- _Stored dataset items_
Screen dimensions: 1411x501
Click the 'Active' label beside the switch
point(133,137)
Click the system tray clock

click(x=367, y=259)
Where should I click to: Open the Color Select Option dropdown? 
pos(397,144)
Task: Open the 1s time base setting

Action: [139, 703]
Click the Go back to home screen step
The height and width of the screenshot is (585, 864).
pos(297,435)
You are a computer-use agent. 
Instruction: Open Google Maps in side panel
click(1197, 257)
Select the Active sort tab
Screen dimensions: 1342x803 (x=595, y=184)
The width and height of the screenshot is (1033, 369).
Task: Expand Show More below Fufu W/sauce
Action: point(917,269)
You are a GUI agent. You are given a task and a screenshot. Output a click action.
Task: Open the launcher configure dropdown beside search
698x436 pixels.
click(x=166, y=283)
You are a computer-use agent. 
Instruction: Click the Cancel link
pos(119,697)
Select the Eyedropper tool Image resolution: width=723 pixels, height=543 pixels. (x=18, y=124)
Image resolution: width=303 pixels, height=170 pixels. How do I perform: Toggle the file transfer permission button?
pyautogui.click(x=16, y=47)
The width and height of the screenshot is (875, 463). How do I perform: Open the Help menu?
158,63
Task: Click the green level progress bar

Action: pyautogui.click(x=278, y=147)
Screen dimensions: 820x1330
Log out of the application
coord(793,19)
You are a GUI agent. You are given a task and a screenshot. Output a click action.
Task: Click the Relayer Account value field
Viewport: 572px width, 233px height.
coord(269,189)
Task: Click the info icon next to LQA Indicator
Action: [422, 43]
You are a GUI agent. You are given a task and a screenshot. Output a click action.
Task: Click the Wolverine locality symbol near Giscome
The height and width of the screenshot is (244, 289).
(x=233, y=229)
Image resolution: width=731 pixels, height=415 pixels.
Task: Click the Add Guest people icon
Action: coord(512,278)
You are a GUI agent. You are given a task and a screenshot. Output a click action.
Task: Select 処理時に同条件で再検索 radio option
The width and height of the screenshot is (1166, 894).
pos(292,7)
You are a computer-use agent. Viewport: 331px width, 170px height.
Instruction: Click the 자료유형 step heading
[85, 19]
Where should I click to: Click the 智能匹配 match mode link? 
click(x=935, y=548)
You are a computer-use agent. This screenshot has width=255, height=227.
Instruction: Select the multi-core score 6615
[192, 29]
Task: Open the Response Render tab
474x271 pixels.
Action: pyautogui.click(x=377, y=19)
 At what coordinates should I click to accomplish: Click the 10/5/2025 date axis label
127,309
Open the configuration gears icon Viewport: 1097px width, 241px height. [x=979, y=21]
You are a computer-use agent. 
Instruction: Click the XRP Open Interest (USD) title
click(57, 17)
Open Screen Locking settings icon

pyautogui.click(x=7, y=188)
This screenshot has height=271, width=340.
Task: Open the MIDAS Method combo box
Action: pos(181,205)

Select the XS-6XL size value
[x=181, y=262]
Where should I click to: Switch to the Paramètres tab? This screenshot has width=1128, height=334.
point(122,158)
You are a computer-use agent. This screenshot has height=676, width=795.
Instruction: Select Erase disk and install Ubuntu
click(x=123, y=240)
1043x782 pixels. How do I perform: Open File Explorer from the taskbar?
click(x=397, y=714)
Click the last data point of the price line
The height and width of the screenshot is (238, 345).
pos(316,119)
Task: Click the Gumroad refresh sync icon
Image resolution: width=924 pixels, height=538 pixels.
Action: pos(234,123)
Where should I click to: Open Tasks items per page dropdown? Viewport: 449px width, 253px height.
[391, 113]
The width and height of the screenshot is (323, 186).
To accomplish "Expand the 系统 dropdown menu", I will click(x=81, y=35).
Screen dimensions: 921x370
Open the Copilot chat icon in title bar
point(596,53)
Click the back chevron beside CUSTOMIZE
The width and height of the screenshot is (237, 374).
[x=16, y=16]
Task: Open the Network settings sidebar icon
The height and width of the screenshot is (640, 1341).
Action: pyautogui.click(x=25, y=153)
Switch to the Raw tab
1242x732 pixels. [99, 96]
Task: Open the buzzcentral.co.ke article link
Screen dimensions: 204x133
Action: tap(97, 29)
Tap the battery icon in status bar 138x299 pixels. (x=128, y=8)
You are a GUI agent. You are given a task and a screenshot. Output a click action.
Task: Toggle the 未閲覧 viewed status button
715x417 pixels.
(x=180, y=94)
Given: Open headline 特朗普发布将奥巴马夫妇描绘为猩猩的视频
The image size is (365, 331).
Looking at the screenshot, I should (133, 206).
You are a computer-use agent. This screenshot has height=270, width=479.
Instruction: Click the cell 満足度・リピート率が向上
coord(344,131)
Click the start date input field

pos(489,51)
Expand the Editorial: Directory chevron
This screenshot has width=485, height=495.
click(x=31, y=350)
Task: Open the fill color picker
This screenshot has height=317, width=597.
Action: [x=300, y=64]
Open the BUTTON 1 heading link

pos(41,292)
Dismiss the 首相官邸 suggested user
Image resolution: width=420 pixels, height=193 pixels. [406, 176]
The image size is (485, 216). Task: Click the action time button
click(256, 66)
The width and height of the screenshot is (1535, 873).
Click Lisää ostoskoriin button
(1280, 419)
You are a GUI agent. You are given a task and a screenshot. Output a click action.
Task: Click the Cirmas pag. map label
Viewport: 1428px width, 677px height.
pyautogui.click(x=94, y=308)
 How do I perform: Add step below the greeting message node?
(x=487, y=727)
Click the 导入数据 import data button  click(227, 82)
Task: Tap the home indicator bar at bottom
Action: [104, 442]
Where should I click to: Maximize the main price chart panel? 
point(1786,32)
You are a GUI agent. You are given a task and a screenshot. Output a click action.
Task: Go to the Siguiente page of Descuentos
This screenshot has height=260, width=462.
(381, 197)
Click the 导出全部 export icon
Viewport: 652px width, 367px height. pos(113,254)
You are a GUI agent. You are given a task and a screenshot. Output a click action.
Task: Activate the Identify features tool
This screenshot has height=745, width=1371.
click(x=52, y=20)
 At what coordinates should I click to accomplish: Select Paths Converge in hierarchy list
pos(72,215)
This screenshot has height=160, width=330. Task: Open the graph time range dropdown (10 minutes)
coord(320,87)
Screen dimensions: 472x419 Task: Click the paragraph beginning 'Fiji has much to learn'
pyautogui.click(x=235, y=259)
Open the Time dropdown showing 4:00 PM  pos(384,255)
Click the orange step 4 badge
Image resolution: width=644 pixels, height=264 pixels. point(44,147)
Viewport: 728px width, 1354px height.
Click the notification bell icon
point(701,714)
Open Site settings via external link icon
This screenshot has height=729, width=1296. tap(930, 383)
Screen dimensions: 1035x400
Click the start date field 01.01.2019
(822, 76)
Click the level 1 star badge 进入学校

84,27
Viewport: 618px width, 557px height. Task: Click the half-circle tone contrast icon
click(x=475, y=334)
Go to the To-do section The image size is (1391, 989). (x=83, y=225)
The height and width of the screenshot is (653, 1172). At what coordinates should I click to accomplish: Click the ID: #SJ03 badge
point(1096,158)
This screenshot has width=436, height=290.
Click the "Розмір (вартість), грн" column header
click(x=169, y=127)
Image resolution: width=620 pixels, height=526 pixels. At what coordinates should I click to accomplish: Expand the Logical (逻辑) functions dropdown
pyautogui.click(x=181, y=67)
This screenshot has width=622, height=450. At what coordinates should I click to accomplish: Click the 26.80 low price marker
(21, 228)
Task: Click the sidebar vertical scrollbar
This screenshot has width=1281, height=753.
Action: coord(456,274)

- _THE TASK_
Reproduce all of the lines above word for word.

- _EXERCISE SOLUTION_
Screen dimensions: 1411x501
Click the 'Active' label beside the switch
point(133,137)
Click the system tray clock

click(x=367, y=259)
Where should I click to: Open the Color Select Option dropdown? 
pos(397,144)
Task: Open the 1s time base setting

Action: [139, 703]
Click the Go back to home screen step
The height and width of the screenshot is (585, 864).
pos(297,435)
You are a computer-use agent. 
Instruction: Open Google Maps in side panel
click(1197, 257)
Select the Active sort tab
Screen dimensions: 1342x803 (x=595, y=184)
The width and height of the screenshot is (1033, 369).
Task: Expand Show More below Fufu W/sauce
Action: point(917,269)
You are a GUI agent. You are given a task and a screenshot. Output a click action.
Task: Open the launcher configure dropdown beside search
698x436 pixels.
click(x=166, y=283)
You are a computer-use agent. 
Instruction: Click the Cancel link
pos(119,697)
Select the Eyedropper tool Image resolution: width=723 pixels, height=543 pixels. (x=18, y=124)
Image resolution: width=303 pixels, height=170 pixels. How do I perform: Toggle the file transfer permission button?
pyautogui.click(x=16, y=47)
The width and height of the screenshot is (875, 463). How do I perform: Open the Help menu?
158,63
Task: Click the green level progress bar

Action: pyautogui.click(x=278, y=147)
Screen dimensions: 820x1330
Log out of the application
coord(793,19)
You are a GUI agent. You are given a task and a screenshot. Output a click action.
Task: Click the Relayer Account value field
Viewport: 572px width, 233px height.
coord(269,189)
Task: Click the info icon next to LQA Indicator
Action: [422, 43]
You are a GUI agent. You are given a task and a screenshot. Output a click action.
Task: Click the Wolverine locality symbol near Giscome
The height and width of the screenshot is (244, 289).
(x=233, y=229)
Image resolution: width=731 pixels, height=415 pixels.
Task: Click the Add Guest people icon
Action: coord(512,278)
You are a GUI agent. You are given a task and a screenshot. Output a click action.
Task: Select 処理時に同条件で再検索 radio option
The width and height of the screenshot is (1166, 894).
pos(292,7)
You are a computer-use agent. Viewport: 331px width, 170px height.
Instruction: Click the 자료유형 step heading
[85, 19]
Where should I click to: Click the 智能匹配 match mode link? 
click(x=935, y=548)
You are a computer-use agent. This screenshot has width=255, height=227.
Instruction: Select the multi-core score 6615
[192, 29]
Task: Open the Response Render tab
474x271 pixels.
Action: pyautogui.click(x=377, y=19)
 At what coordinates should I click to accomplish: Click the 10/5/2025 date axis label
127,309
Open the configuration gears icon Viewport: 1097px width, 241px height. [x=979, y=21]
You are a computer-use agent. 
Instruction: Click the XRP Open Interest (USD) title
click(57, 17)
Open Screen Locking settings icon

pyautogui.click(x=7, y=188)
This screenshot has height=271, width=340.
Task: Open the MIDAS Method combo box
Action: pos(181,205)

Select the XS-6XL size value
[x=181, y=262]
Where should I click to: Switch to the Paramètres tab? This screenshot has width=1128, height=334.
point(122,158)
You are a computer-use agent. This screenshot has height=676, width=795.
Instruction: Select Erase disk and install Ubuntu
click(x=123, y=240)
1043x782 pixels. How do I perform: Open File Explorer from the taskbar?
click(x=397, y=714)
Click the last data point of the price line
The height and width of the screenshot is (238, 345).
pos(316,119)
Task: Click the Gumroad refresh sync icon
Image resolution: width=924 pixels, height=538 pixels.
Action: pos(234,123)
Where should I click to: Open Tasks items per page dropdown? Viewport: 449px width, 253px height.
[391, 113]
The width and height of the screenshot is (323, 186).
To accomplish "Expand the 系统 dropdown menu", I will click(x=81, y=35).
Screen dimensions: 921x370
Open the Copilot chat icon in title bar
point(596,53)
Click the back chevron beside CUSTOMIZE
The width and height of the screenshot is (237, 374).
[x=16, y=16]
Task: Open the Network settings sidebar icon
The height and width of the screenshot is (640, 1341).
Action: pyautogui.click(x=25, y=153)
Switch to the Raw tab
1242x732 pixels. [99, 96]
Task: Open the buzzcentral.co.ke article link
Screen dimensions: 204x133
Action: tap(97, 29)
Tap the battery icon in status bar 138x299 pixels. (x=128, y=8)
You are a GUI agent. You are given a task and a screenshot. Output a click action.
Task: Toggle the 未閲覧 viewed status button
715x417 pixels.
(x=180, y=94)
Given: Open headline 特朗普发布将奥巴马夫妇描绘为猩猩的视频
The image size is (365, 331).
Looking at the screenshot, I should (133, 206).
You are a computer-use agent. This screenshot has height=270, width=479.
Instruction: Click the cell 満足度・リピート率が向上
coord(344,131)
Click the start date input field

pos(489,51)
Expand the Editorial: Directory chevron
This screenshot has width=485, height=495.
click(x=31, y=350)
Task: Open the fill color picker
This screenshot has height=317, width=597.
Action: [x=300, y=64]
Open the BUTTON 1 heading link

pos(41,292)
Dismiss the 首相官邸 suggested user
Image resolution: width=420 pixels, height=193 pixels. [406, 176]
The image size is (485, 216). Task: Click the action time button
click(256, 66)
The width and height of the screenshot is (1535, 873).
Click Lisää ostoskoriin button
(1280, 419)
You are a GUI agent. You are given a task and a screenshot. Output a click action.
Task: Click the Cirmas pag. map label
Viewport: 1428px width, 677px height.
pyautogui.click(x=94, y=308)
 How do I perform: Add step below the greeting message node?
(x=487, y=727)
Click the 导入数据 import data button  click(227, 82)
Task: Tap the home indicator bar at bottom
Action: [104, 442]
Where should I click to: Maximize the main price chart panel? 
point(1786,32)
You are a GUI agent. You are given a task and a screenshot. Output a click action.
Task: Go to the Siguiente page of Descuentos
This screenshot has height=260, width=462.
(381, 197)
Click the 导出全部 export icon
Viewport: 652px width, 367px height. pos(113,254)
You are a GUI agent. You are given a task and a screenshot. Output a click action.
Task: Activate the Identify features tool
This screenshot has height=745, width=1371.
click(x=52, y=20)
 At what coordinates should I click to accomplish: Select Paths Converge in hierarchy list
pos(72,215)
This screenshot has height=160, width=330. Task: Open the graph time range dropdown (10 minutes)
coord(320,87)
Screen dimensions: 472x419 Task: Click the paragraph beginning 'Fiji has much to learn'
pyautogui.click(x=235, y=259)
Open the Time dropdown showing 4:00 PM  pos(384,255)
Click the orange step 4 badge
Image resolution: width=644 pixels, height=264 pixels. point(44,147)
Viewport: 728px width, 1354px height.
Click the notification bell icon
point(701,714)
Open Site settings via external link icon
This screenshot has height=729, width=1296. tap(930, 383)
Screen dimensions: 1035x400
Click the start date field 01.01.2019
(822, 76)
Click the level 1 star badge 进入学校

84,27
Viewport: 618px width, 557px height. Task: Click the half-circle tone contrast icon
click(x=475, y=334)
Go to the To-do section The image size is (1391, 989). (x=83, y=225)
The height and width of the screenshot is (653, 1172). At what coordinates should I click to accomplish: Click the ID: #SJ03 badge
point(1096,158)
This screenshot has width=436, height=290.
Click the "Розмір (вартість), грн" column header
click(x=169, y=127)
Image resolution: width=620 pixels, height=526 pixels. At what coordinates should I click to accomplish: Expand the Logical (逻辑) functions dropdown
pyautogui.click(x=181, y=67)
This screenshot has width=622, height=450. At what coordinates should I click to accomplish: Click the 26.80 low price marker
(21, 228)
Task: Click the sidebar vertical scrollbar
This screenshot has width=1281, height=753.
Action: coord(456,274)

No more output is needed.